The curriculum is also laboratory intensive. Five of the seven concentration courses contain laboratories. It is our belief that students gain more knowledge with greater impact and can apply that knowledge through hands-on experiences in the laboratory. These laboratory experiences include, among other projects, designing and optimizing benchtop bioreactor culture conditions for the manufacture of firefly luciferase (the protein used by fireflies to produce the familiar greenish/yellow light) and the design of purification processes to isolate and characterize the bioluminescent enzyme. Our students also participate in two 2-day short courses in the Biomanufacturing Training and Education Center (BTEC) in the Centennial Campus in Raleigh. BTEC is a unique, state-of-the-art bioprocess training and education facility serving regional, national, and international industries and agencies. The courses ensure the students gain even further understanding and gain new skills needed in the biomanufacturing industry. Our students also tour several regional biopharmaceutical and biotechnology facilities as part of their coursework.
It is not only courses and labs our students engage in during their matriculation in our program. Most students land competitive internships with regional companies over the summer and occasionally during the school year. Other students perform research with faculty members during the summer and even during the school year. Our students are also heavily engaged in professional development activities and attend conferences as members in the International Society for Pharmaceutical Engineering. These are the most effective ways our students are developing and honing their engineering, communication, and critical thinking skills while at ECU.
If you want to create novel solutions to many of our world's problems with food, medicines, and alternatives to fossil fuels, then you should seriously consider bioprocess engineering as a career.

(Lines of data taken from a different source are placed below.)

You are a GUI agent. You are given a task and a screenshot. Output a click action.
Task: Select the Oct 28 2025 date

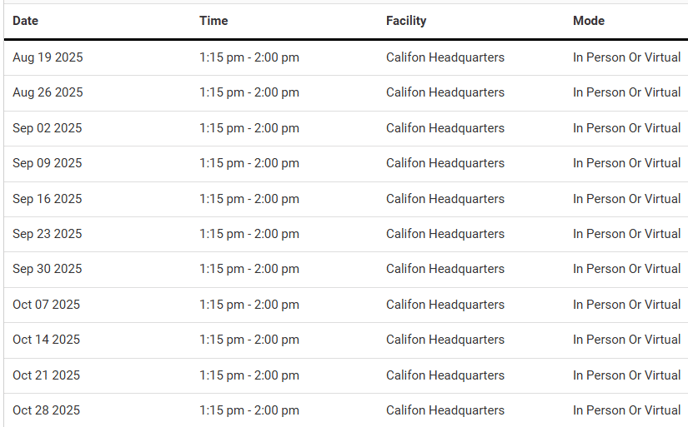46,410
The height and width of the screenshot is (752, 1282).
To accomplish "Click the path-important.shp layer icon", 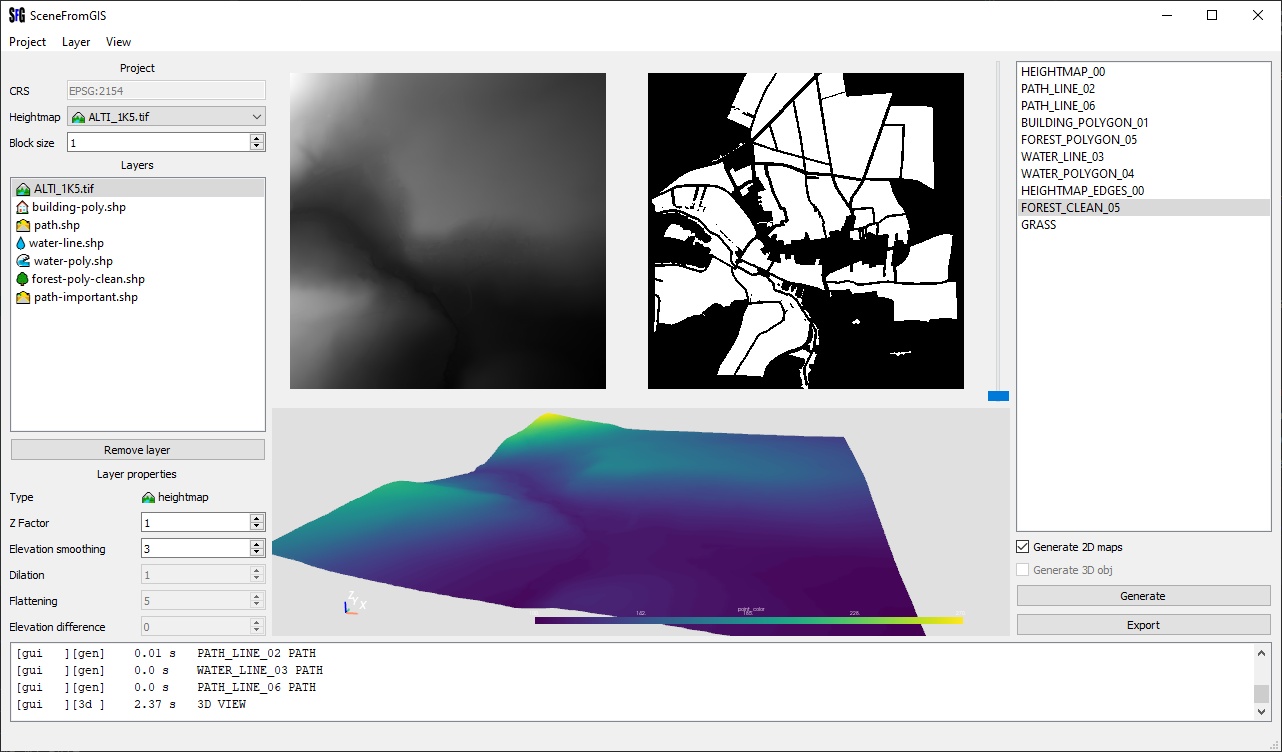I will pos(24,297).
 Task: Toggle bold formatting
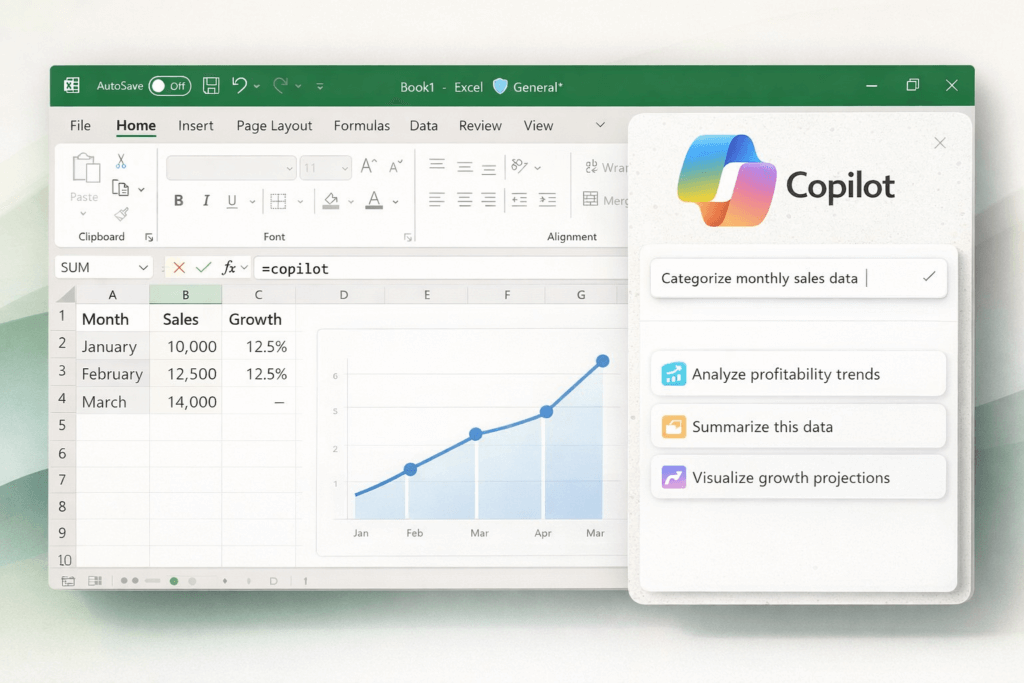click(x=178, y=200)
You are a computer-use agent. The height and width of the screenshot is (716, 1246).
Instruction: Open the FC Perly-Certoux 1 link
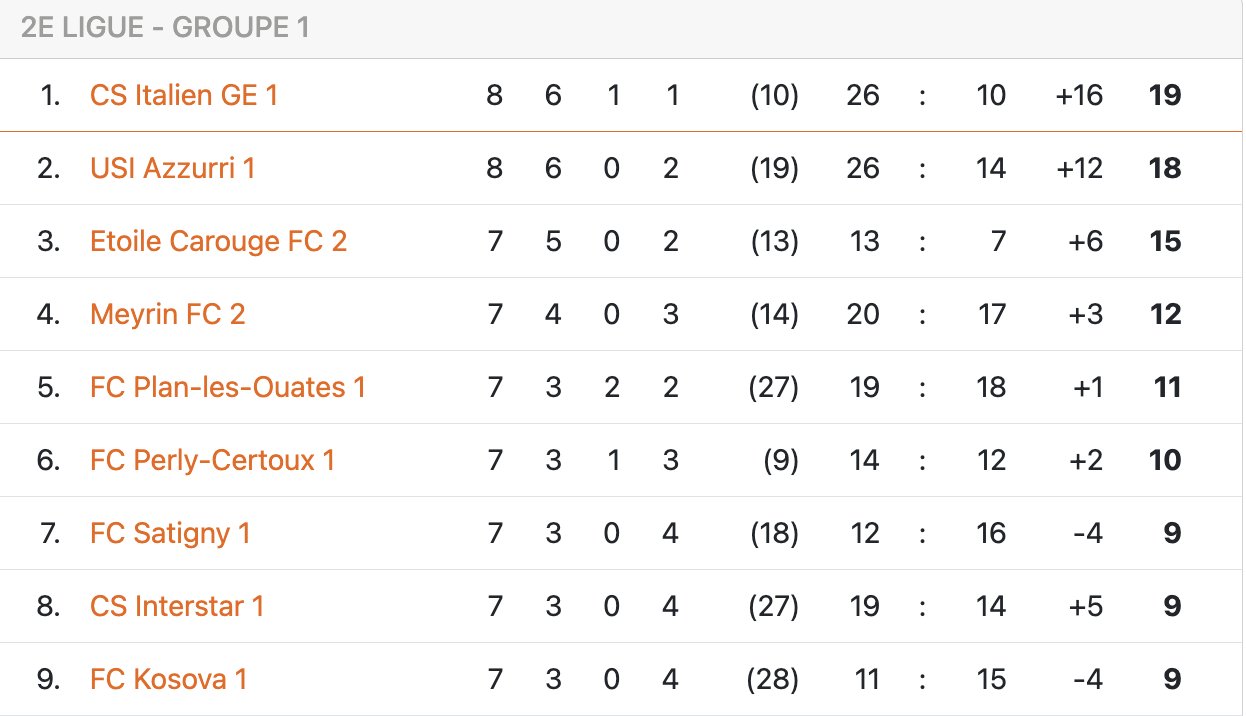(212, 460)
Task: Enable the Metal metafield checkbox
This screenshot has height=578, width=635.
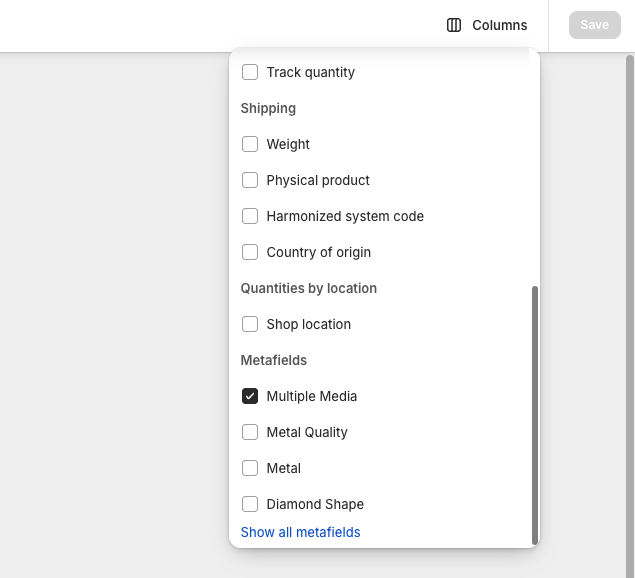Action: (x=250, y=468)
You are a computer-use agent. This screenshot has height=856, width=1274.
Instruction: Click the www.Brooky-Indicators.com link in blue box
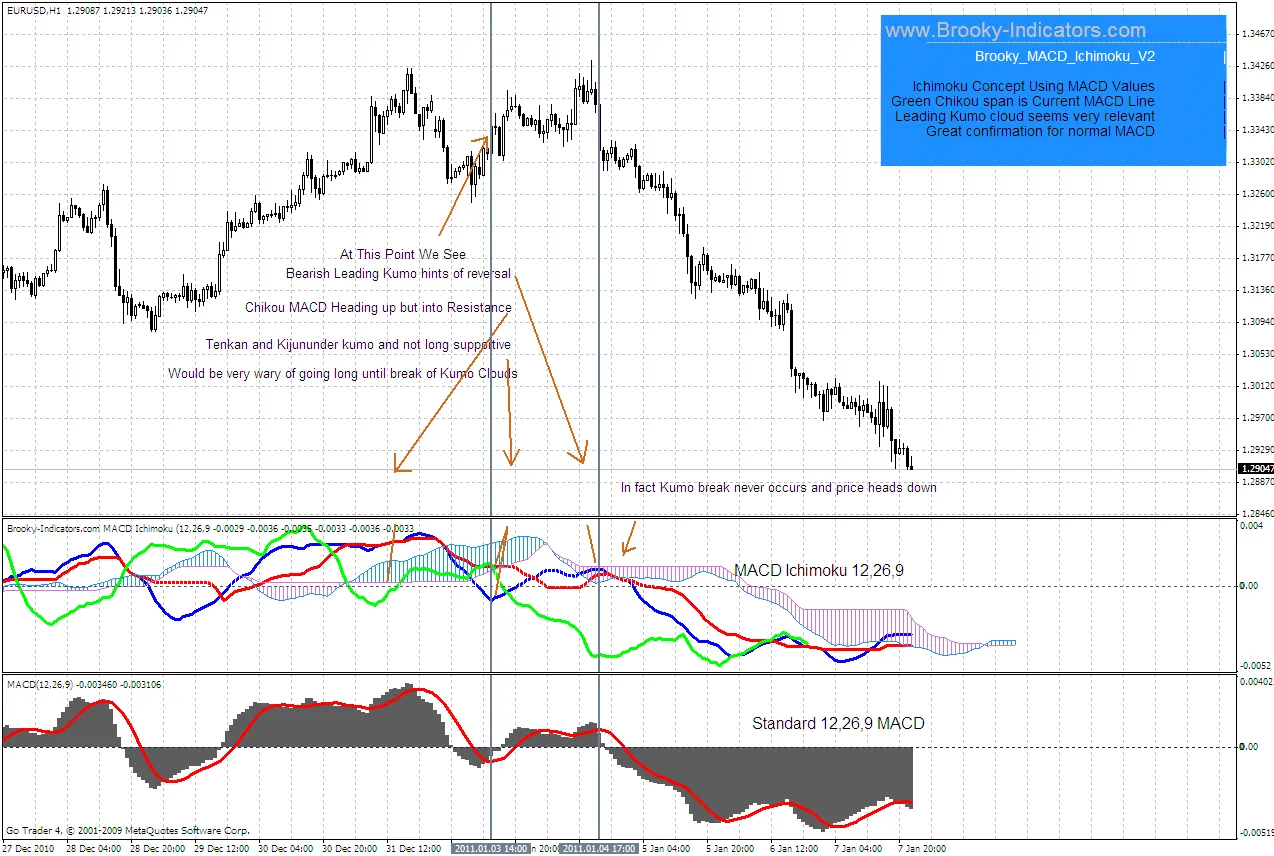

You may be involved with producing hardier crops, better foods, and healthier animals. You may also be involved with development of vaccines, biopharmaceuticals, new treatments, and faster diagnosis. Perhaps you are interested in developing alternatives to fossil-based fuels for cleaner air, water, and soil. A career in bioprocess engineering contributes to serving society's needs in agriculture, biofuels, biomanufacturing, human health, regenerative medicines, bionanotechnology, vaccines, and biotherapeutics.
Other factors you may consider are job salaries and career stability. In North Carolina, the average salary in the industry is $81,786 in 2012. To put that into perspective, the average state private sector wage was $43,028. Recent ECU graduates in bioprocess engineering have received starting offers in the range of $58,500 to $78,000. (Note: it takes some years of experience to reach and exceed the average salary.) Most of these competitive job offers and multiple offers to students happen well before graduation. In terms of stability in the biotechnology industry, consider the industry has weathered two recessions from 2001 to 2012 and still has grown 30.9%. This is a growth industry with many opportunities for long-lasting and enriching careers.